Os presento el Cuaderno de Artesanía.
Actualizado: 13 ago
CUADERNO DE ARTESANÍA. Volumen I "El lujo que estamos dejando morir"
Querido lector:
Hoy quiero escribirte desde un lugar diferente.
No como diseñadora. No como empresaria. Ni siquiera como modista.
Hoy quiero hablarte como artesana.
Este no es un artículo para decirte dónde comprar ni cómo gastar tu dinero. Es una reflexión nacida de lo que vivo cada día en mi taller, rodeada de telas, patrones, alfileres y horas de trabajo que, muchas veces, permanecen invisibles para quien solo ve el resultado final.
Hubo un tiempo en el que la moda no se medía por la rapidez con la que llegaba un paquete a casa, sino por las manos que la hacían posible. Un vestido no era simplemente una prenda. Era una historia.
Cada puntada tenía un significado. Cada patrón se dibujaba pensando en una persona concreta. Cada prueba era una conversación entre quien creaba y quien soñaba con vestir aquella pieza.

_ _ _

→ Pruébalo
Enumera todos los papeles desde los que, según el fragmento del Cuaderno de Artesanía, no se quiere escribir al lector.

_ _ _

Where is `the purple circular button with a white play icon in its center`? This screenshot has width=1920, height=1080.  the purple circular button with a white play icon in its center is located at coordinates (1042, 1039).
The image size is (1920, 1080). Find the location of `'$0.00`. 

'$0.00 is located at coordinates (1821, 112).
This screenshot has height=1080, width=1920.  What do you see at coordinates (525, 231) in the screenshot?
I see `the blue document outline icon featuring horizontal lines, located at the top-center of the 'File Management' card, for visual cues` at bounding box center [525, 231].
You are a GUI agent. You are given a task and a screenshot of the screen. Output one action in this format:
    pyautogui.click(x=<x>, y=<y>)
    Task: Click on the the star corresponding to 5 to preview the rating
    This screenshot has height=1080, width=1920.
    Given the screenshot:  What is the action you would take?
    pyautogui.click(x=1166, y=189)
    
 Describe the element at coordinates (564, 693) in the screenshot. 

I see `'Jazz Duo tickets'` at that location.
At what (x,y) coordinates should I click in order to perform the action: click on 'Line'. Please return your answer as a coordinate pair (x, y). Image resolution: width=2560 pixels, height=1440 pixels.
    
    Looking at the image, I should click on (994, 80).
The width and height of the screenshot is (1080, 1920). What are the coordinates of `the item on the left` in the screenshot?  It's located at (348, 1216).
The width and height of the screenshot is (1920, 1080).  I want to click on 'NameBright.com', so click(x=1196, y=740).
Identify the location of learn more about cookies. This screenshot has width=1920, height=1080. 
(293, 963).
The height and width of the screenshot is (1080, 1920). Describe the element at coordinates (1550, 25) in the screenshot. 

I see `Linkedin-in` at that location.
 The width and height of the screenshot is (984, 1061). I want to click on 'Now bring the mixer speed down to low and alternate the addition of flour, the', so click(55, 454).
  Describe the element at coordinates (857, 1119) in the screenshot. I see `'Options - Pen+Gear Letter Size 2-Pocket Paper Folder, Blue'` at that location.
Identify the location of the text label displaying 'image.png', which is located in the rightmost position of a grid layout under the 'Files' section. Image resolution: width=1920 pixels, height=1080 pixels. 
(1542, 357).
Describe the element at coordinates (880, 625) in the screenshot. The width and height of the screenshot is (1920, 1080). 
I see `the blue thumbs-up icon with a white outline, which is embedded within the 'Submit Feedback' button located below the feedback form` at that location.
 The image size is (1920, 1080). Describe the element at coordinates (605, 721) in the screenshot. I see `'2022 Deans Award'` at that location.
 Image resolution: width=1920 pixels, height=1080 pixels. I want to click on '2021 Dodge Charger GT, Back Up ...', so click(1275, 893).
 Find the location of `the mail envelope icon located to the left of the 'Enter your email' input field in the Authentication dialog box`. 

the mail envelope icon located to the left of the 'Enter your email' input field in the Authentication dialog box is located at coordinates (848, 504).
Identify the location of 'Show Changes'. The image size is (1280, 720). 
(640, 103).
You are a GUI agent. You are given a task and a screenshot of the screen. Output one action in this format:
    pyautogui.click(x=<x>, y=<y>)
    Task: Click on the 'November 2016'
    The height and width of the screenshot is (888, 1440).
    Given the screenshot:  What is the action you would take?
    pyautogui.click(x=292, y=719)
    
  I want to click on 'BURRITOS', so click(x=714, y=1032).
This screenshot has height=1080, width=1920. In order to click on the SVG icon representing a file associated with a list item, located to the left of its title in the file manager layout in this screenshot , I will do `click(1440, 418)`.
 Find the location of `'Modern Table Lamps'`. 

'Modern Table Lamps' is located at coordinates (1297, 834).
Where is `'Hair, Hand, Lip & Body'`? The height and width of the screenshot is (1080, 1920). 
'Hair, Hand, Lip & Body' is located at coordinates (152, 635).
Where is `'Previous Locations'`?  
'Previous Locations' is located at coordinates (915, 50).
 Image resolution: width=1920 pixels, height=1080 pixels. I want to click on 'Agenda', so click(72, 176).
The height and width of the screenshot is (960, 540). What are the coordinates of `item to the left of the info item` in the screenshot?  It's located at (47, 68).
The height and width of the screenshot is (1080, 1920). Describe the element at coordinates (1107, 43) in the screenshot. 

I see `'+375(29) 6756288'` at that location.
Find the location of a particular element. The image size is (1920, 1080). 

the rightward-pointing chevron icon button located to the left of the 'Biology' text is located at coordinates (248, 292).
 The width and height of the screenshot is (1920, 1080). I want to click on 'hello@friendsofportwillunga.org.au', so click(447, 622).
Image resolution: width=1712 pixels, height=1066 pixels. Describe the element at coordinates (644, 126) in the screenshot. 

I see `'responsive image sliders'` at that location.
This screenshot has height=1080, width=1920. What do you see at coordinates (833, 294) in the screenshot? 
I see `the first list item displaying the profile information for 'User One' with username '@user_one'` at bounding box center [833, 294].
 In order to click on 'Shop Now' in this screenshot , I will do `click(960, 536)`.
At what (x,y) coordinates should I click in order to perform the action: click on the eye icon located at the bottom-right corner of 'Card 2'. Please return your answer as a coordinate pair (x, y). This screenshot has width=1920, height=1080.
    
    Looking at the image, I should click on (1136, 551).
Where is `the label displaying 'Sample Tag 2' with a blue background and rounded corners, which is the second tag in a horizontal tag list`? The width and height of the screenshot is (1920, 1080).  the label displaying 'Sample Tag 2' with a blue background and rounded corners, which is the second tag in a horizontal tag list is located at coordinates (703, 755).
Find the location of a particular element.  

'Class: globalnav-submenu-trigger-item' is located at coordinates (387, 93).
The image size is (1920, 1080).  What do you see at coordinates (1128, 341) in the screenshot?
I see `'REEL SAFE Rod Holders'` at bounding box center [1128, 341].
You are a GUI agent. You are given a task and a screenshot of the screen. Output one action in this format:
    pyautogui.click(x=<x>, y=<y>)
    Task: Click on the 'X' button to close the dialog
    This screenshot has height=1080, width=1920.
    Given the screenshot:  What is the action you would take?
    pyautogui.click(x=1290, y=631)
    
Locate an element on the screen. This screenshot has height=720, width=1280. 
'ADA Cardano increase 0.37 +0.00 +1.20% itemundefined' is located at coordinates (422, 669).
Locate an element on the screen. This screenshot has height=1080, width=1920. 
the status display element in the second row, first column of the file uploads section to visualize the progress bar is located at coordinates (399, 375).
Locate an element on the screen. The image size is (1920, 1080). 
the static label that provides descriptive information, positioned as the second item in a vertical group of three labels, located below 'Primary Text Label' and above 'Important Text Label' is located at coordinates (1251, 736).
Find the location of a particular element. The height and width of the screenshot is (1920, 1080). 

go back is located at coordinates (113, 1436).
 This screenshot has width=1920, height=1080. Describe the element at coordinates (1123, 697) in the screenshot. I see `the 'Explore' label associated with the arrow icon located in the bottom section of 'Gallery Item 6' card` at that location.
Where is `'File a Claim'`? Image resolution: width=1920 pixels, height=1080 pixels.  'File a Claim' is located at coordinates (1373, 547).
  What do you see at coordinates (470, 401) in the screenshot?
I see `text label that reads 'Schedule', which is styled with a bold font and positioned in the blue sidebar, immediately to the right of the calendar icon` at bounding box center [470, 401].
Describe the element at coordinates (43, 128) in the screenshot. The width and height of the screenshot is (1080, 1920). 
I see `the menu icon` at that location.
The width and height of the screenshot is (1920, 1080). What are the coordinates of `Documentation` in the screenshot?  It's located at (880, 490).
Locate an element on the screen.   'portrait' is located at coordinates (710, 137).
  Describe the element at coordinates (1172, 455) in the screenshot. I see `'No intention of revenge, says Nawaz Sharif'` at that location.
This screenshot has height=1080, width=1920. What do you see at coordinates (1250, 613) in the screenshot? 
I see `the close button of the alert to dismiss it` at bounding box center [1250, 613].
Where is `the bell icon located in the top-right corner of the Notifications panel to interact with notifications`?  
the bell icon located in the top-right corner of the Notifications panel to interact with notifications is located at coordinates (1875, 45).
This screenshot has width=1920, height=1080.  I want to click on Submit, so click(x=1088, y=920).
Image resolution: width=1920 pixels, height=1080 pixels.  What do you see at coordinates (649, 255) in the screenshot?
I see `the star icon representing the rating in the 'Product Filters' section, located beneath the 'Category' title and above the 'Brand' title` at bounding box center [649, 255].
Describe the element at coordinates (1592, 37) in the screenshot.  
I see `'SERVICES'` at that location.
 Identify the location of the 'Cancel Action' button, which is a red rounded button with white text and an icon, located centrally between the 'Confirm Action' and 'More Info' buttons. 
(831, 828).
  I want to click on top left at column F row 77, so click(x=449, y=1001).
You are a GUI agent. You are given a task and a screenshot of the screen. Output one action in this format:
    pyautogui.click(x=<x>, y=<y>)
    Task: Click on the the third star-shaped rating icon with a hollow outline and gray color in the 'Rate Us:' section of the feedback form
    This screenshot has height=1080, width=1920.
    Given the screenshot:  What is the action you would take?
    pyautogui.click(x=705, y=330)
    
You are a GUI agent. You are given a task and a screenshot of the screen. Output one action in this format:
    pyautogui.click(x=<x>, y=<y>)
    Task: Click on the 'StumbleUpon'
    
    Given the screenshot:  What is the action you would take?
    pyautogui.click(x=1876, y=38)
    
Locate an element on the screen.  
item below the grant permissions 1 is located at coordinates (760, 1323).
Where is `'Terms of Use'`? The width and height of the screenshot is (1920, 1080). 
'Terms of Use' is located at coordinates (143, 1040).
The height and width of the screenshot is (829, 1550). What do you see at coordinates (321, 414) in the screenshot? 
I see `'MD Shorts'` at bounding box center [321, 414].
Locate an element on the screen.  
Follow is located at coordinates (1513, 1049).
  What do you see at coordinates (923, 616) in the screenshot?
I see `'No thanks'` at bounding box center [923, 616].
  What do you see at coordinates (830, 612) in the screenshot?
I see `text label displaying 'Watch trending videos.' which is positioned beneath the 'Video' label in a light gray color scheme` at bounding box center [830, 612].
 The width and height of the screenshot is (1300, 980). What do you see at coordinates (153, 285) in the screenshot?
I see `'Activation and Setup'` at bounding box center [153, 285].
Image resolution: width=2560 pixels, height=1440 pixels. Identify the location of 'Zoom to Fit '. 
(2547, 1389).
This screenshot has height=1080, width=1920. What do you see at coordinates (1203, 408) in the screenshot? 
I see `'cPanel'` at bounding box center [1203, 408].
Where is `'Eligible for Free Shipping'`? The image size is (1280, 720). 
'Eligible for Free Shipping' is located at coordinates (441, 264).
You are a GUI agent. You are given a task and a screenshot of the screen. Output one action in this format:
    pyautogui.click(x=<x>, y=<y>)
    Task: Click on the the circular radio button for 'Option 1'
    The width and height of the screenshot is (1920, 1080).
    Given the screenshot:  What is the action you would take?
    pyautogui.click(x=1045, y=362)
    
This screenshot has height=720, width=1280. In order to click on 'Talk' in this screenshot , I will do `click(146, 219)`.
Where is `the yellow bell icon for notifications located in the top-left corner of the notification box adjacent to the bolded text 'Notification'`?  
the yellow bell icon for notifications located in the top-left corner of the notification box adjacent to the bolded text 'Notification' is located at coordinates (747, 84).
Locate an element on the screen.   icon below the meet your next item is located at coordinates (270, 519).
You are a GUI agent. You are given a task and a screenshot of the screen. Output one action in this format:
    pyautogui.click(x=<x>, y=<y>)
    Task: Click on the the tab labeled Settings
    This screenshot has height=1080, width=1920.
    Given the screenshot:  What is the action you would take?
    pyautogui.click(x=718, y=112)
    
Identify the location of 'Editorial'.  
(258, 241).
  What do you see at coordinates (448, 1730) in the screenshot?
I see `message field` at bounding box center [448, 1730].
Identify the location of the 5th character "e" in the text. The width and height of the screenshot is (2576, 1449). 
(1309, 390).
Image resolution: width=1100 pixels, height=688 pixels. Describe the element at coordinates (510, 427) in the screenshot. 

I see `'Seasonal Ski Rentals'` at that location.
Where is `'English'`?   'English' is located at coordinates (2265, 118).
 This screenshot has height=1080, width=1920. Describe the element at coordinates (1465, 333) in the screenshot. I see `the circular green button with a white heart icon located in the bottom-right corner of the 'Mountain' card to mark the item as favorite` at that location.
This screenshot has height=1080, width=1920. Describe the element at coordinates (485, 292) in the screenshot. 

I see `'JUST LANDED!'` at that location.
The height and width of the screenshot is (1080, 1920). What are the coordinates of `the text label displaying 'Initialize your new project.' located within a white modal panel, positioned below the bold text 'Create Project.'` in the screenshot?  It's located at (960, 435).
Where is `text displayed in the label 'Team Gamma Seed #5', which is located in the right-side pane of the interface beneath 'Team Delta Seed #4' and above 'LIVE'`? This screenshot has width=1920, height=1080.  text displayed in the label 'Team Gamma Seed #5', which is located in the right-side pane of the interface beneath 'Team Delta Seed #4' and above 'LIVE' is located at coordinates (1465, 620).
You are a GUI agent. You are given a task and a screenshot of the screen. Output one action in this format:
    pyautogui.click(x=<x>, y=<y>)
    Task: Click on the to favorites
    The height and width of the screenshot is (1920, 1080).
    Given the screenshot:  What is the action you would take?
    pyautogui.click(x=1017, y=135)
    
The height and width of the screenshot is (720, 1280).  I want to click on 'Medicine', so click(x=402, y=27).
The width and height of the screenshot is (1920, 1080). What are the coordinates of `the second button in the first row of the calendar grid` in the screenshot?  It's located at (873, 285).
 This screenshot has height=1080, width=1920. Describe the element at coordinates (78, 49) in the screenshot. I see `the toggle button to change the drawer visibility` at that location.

_ _ _

→ Respuesta a la tarea
Diseñadora, empresaria y modista.